## [Data shown]
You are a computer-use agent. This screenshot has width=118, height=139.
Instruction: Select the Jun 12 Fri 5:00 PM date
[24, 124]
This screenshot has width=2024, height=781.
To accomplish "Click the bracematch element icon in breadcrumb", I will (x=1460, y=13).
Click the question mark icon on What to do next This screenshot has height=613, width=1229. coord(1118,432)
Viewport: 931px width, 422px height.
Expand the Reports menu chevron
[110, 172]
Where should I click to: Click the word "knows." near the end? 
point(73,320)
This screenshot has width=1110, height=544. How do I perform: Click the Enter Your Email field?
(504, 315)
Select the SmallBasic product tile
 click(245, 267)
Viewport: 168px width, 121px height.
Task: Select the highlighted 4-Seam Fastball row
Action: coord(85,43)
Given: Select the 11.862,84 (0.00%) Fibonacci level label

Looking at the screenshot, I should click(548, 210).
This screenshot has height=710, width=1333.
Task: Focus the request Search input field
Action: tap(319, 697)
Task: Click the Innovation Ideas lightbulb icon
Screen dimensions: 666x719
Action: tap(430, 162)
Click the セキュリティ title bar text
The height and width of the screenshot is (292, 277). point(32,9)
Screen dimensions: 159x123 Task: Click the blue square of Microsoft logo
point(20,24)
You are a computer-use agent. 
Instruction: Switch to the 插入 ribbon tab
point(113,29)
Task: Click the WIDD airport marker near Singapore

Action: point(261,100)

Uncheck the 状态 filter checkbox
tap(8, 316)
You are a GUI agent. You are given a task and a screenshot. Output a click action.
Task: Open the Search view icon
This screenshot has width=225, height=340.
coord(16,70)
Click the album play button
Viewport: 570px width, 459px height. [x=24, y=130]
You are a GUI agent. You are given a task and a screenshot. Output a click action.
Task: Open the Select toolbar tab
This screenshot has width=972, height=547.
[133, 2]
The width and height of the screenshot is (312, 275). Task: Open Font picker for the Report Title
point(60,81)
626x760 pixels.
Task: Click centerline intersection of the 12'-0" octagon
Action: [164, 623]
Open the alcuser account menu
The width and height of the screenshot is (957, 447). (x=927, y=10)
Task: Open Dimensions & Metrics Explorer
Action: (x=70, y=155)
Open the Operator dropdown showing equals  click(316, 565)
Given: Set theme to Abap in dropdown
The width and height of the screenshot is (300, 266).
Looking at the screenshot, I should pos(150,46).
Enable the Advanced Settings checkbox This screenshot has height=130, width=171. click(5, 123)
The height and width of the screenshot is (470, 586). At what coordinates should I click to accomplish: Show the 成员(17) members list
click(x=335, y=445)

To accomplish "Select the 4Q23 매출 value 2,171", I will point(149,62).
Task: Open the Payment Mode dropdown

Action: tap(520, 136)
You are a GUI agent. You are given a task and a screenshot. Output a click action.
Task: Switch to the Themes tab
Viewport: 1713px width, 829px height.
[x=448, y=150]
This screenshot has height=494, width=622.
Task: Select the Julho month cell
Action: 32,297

## [Written task]
Copy all of the data above exactly, line for line.

## [Solution to this exercise]
You are a computer-use agent. This screenshot has width=118, height=139.
Instruction: Select the Jun 12 Fri 5:00 PM date
[24, 124]
This screenshot has width=2024, height=781.
To accomplish "Click the bracematch element icon in breadcrumb", I will (x=1460, y=13).
Click the question mark icon on What to do next This screenshot has height=613, width=1229. coord(1118,432)
Viewport: 931px width, 422px height.
Expand the Reports menu chevron
[110, 172]
Where should I click to: Click the word "knows." near the end? 
point(73,320)
This screenshot has width=1110, height=544. How do I perform: Click the Enter Your Email field?
(504, 315)
Select the SmallBasic product tile
 click(245, 267)
Viewport: 168px width, 121px height.
Task: Select the highlighted 4-Seam Fastball row
Action: coord(85,43)
Given: Select the 11.862,84 (0.00%) Fibonacci level label

Looking at the screenshot, I should click(548, 210).
This screenshot has height=710, width=1333.
Task: Focus the request Search input field
Action: tap(319, 697)
Task: Click the Innovation Ideas lightbulb icon
Screen dimensions: 666x719
Action: tap(430, 162)
Click the セキュリティ title bar text
The height and width of the screenshot is (292, 277). point(32,9)
Screen dimensions: 159x123 Task: Click the blue square of Microsoft logo
point(20,24)
You are a computer-use agent. 
Instruction: Switch to the 插入 ribbon tab
point(113,29)
Task: Click the WIDD airport marker near Singapore

Action: point(261,100)

Uncheck the 状态 filter checkbox
tap(8, 316)
You are a GUI agent. You are given a task and a screenshot. Output a click action.
Task: Open the Search view icon
This screenshot has width=225, height=340.
coord(16,70)
Click the album play button
Viewport: 570px width, 459px height. [x=24, y=130]
You are a GUI agent. You are given a task and a screenshot. Output a click action.
Task: Open the Select toolbar tab
This screenshot has width=972, height=547.
[133, 2]
The width and height of the screenshot is (312, 275). Task: Open Font picker for the Report Title
point(60,81)
626x760 pixels.
Task: Click centerline intersection of the 12'-0" octagon
Action: [164, 623]
Open the alcuser account menu
The width and height of the screenshot is (957, 447). (x=927, y=10)
Task: Open Dimensions & Metrics Explorer
Action: (x=70, y=155)
Open the Operator dropdown showing equals  click(316, 565)
Given: Set theme to Abap in dropdown
The width and height of the screenshot is (300, 266).
Looking at the screenshot, I should pos(150,46).
Enable the Advanced Settings checkbox This screenshot has height=130, width=171. click(5, 123)
The height and width of the screenshot is (470, 586). At what coordinates should I click to accomplish: Show the 成员(17) members list
click(x=335, y=445)

To accomplish "Select the 4Q23 매출 value 2,171", I will point(149,62).
Task: Open the Payment Mode dropdown

Action: tap(520, 136)
You are a GUI agent. You are given a task and a screenshot. Output a click action.
Task: Switch to the Themes tab
Viewport: 1713px width, 829px height.
[x=448, y=150]
This screenshot has height=494, width=622.
Task: Select the Julho month cell
Action: 32,297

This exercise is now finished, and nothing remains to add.